Tradition: Some long-running WMFO shows hosted by community members have become institutions:
“Something About the Women,” airing Saturdays at 11 a.m., claims to be the longest-running women’s music radio show in the U.S., “if not the world.” It has been on the air since 1975.
“On the Town with Mikey Dee,” airing Wednesday nights at 9 p.m., has featured local rock acts since 1985. Its founder, “Mikey Dee” Linick, passed away from a stroke in 2003, but the show lives on.
PJ Gray has been spinning the best “deep raw funk and soul” music on “Galactic Fractures” since 1999.

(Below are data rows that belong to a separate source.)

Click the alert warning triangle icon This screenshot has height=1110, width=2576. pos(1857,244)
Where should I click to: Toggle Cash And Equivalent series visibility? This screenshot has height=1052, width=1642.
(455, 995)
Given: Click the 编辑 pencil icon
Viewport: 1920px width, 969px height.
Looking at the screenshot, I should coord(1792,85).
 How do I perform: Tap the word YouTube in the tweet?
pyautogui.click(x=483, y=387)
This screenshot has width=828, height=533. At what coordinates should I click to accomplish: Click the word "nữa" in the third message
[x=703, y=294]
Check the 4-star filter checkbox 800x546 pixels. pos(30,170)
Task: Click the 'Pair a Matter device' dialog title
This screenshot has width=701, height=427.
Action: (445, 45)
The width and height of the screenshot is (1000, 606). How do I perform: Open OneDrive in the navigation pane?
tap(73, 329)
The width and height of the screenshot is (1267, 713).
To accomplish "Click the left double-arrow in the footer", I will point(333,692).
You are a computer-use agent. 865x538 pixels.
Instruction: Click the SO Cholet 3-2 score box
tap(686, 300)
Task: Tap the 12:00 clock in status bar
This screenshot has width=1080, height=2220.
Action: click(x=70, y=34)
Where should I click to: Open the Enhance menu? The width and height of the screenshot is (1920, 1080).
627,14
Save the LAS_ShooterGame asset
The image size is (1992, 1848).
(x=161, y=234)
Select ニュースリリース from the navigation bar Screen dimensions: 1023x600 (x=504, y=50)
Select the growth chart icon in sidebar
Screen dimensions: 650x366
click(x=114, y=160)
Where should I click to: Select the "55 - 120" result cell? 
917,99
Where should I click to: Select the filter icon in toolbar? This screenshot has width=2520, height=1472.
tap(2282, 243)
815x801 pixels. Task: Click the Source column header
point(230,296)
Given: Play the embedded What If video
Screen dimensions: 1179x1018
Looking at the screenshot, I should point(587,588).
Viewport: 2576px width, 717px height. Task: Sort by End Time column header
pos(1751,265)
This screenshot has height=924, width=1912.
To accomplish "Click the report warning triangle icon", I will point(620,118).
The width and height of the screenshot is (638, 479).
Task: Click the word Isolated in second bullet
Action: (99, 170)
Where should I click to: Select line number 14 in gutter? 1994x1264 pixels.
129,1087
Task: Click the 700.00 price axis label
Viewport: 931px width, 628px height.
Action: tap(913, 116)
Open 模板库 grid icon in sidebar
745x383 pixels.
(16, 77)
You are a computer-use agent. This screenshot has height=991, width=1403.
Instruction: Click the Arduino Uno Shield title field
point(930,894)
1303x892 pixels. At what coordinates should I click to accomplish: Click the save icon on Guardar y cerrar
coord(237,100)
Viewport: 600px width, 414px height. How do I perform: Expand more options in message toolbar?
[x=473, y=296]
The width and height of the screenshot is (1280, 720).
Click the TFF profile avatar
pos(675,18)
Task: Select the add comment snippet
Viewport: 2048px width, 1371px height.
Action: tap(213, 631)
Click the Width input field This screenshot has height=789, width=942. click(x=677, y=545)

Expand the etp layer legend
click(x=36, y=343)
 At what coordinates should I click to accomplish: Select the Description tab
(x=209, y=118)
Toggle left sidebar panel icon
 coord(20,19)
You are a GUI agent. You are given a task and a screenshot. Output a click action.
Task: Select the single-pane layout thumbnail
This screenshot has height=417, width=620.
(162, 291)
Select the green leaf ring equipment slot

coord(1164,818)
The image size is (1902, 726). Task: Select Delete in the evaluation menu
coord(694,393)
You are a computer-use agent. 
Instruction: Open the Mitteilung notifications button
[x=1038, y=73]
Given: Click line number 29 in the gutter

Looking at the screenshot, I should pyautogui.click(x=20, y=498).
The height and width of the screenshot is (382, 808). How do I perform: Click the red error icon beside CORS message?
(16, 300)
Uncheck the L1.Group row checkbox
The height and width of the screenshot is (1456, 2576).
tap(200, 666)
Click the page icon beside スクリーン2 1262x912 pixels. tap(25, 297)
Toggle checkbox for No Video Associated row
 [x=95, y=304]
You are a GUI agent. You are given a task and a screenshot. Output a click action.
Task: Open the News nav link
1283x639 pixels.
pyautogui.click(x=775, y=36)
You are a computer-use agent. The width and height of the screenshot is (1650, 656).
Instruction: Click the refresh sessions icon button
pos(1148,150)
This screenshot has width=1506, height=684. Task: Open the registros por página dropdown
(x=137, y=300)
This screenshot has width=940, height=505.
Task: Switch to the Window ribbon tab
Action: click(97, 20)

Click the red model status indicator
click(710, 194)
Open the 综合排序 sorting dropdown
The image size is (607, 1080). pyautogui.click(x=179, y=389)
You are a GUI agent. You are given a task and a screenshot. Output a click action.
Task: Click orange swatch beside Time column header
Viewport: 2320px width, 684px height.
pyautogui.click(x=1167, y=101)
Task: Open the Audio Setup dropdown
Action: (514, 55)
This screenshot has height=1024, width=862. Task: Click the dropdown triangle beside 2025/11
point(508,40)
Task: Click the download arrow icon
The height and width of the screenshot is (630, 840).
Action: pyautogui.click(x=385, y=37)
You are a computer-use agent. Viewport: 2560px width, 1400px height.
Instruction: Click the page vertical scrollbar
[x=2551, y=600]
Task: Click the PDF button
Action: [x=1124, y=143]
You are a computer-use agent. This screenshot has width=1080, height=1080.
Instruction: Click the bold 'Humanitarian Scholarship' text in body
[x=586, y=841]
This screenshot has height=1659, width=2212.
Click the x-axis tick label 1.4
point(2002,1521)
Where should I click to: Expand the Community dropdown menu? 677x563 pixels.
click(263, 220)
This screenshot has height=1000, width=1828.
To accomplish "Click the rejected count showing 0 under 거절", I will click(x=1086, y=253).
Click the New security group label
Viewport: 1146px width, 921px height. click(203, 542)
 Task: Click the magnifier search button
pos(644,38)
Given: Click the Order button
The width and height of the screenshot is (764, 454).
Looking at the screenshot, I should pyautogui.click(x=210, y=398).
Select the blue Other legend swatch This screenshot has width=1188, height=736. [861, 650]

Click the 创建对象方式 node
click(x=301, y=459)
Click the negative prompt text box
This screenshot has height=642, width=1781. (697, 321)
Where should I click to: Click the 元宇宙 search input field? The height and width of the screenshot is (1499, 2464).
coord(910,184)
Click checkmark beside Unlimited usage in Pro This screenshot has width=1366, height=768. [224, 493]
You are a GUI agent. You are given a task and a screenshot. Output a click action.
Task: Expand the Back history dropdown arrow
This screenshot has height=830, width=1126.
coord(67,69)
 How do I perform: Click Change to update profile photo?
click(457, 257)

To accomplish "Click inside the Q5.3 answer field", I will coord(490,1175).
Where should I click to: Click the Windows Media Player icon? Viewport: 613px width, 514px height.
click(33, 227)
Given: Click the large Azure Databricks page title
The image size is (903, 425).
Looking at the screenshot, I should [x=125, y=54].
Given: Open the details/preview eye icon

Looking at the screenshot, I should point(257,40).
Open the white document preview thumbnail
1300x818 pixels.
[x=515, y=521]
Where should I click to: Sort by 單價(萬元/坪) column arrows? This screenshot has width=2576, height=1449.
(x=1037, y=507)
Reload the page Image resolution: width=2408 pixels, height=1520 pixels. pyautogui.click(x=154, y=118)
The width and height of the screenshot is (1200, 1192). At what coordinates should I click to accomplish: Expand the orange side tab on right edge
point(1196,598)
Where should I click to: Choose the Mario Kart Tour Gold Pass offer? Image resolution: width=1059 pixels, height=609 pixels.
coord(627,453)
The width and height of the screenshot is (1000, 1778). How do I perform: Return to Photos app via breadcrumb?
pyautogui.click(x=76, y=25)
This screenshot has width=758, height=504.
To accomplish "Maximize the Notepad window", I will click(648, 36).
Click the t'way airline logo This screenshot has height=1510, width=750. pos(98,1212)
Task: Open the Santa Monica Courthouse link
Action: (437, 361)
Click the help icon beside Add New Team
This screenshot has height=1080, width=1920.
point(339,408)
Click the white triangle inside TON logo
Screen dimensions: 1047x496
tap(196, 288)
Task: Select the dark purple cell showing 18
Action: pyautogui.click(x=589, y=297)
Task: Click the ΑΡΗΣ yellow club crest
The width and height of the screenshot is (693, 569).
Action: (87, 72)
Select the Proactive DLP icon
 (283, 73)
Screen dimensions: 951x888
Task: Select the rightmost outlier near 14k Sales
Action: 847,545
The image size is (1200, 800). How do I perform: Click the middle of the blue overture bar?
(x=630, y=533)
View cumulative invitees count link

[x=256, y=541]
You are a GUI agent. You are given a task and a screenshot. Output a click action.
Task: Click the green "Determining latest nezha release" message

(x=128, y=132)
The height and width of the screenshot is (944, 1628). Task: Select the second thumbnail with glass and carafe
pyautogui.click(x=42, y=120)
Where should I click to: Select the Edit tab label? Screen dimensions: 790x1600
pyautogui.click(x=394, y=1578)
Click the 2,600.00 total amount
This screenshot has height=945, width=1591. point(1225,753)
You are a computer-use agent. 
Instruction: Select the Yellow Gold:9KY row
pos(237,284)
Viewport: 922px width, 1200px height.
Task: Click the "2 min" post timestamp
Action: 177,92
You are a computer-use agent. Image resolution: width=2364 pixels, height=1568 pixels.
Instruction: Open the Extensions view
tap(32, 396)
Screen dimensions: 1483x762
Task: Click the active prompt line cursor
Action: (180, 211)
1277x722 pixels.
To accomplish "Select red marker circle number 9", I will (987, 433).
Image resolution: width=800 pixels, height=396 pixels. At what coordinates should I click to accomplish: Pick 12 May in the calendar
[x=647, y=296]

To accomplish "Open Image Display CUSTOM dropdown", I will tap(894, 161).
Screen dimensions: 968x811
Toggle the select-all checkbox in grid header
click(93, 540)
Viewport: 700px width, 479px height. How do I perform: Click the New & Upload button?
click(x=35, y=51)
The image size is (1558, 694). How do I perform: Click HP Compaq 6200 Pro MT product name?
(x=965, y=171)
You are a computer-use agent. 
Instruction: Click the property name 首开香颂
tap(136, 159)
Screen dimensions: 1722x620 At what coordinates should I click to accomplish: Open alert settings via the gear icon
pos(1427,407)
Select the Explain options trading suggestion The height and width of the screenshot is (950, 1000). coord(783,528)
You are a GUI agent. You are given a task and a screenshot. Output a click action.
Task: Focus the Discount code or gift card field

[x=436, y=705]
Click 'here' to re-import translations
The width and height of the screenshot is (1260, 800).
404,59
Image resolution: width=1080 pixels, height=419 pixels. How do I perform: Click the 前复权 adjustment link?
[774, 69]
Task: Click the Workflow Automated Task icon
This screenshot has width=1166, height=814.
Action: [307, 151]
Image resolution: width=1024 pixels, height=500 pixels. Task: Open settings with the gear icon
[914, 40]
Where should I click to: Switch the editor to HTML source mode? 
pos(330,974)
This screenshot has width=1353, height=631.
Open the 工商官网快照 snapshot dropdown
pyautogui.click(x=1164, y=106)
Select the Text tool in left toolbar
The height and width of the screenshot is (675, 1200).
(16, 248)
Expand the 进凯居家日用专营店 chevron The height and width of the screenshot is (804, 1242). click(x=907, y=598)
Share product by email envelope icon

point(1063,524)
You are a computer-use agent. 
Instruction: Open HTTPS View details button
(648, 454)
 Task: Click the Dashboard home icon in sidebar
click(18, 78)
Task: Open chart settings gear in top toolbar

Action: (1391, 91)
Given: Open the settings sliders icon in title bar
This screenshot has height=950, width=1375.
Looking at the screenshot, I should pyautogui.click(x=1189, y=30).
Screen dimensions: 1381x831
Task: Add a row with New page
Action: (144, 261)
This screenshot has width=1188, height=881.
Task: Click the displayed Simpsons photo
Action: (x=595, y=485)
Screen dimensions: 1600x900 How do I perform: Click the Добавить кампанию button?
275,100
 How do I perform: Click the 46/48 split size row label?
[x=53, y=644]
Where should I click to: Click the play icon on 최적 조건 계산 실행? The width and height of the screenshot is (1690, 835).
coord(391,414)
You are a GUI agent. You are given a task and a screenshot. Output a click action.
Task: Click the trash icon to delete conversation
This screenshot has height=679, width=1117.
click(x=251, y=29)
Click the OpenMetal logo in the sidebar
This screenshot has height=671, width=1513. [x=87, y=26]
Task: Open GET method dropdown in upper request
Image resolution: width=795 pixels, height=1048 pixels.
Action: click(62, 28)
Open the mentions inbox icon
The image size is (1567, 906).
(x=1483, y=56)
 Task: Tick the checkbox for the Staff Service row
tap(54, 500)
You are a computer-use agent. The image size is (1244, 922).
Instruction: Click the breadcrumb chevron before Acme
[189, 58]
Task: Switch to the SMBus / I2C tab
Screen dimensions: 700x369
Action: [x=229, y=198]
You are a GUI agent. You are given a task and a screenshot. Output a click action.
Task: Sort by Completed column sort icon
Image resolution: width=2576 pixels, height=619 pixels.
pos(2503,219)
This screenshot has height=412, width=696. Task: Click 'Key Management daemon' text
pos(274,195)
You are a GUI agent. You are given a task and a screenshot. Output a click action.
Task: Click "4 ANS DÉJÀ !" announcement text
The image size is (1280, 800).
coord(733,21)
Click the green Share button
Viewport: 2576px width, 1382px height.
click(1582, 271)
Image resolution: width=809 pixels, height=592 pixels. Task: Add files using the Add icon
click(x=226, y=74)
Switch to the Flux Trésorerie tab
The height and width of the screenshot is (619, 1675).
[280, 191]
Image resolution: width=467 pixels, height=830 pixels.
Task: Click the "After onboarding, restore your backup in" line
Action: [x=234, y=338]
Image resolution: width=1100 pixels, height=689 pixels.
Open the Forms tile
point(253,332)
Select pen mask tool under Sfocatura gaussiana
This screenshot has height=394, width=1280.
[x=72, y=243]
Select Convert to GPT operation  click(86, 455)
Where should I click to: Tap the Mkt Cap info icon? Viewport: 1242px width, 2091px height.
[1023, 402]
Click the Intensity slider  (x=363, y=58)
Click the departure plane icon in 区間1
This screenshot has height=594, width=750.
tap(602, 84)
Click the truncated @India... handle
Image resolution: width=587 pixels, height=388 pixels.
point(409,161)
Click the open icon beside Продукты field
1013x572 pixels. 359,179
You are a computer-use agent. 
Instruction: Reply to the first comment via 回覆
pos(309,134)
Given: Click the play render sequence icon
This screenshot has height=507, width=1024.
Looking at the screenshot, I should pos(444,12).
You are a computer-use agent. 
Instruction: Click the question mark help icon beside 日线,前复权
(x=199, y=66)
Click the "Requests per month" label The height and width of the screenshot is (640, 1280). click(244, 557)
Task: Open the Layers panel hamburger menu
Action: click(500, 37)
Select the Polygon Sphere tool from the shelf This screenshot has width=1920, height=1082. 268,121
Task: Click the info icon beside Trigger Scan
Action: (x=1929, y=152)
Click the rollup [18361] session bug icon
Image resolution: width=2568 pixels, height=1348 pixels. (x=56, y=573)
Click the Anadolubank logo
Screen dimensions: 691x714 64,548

Innovation: In spring 2009, WMFO upgraded to a professional-quality digital audio system and installed a central computer for storing music electronically. That fall, the station opened a recording studio and label called On the Side Records, to provide recording services to Tufts student groups and music acts.
Variety: True to its freeform roots, WMFO is currently home to a range of music and talk shows, including the Sunday morning gospel show “Sound of Praise”; traditional and contemporary Celtic music on “Celtic Dawn/Between the Worlds”; a talk and music show called “Socialist Alternative Radio” and a classic-rock program that promises one thing: no Journey.
Open House: On December 3 at 5 p.m., WMFO will host a community open house at its Curtis Hall studios to commemorate its 40 years on the air. There will be studio tours, meet-and-greets with current and alumni staff and, of course, a live DJ. You can find more information on the WMFO Facebook page.
Take the Tour: Earlier this fall, WMFO staff created a video tour of the station. No doubt this is the way it is every day.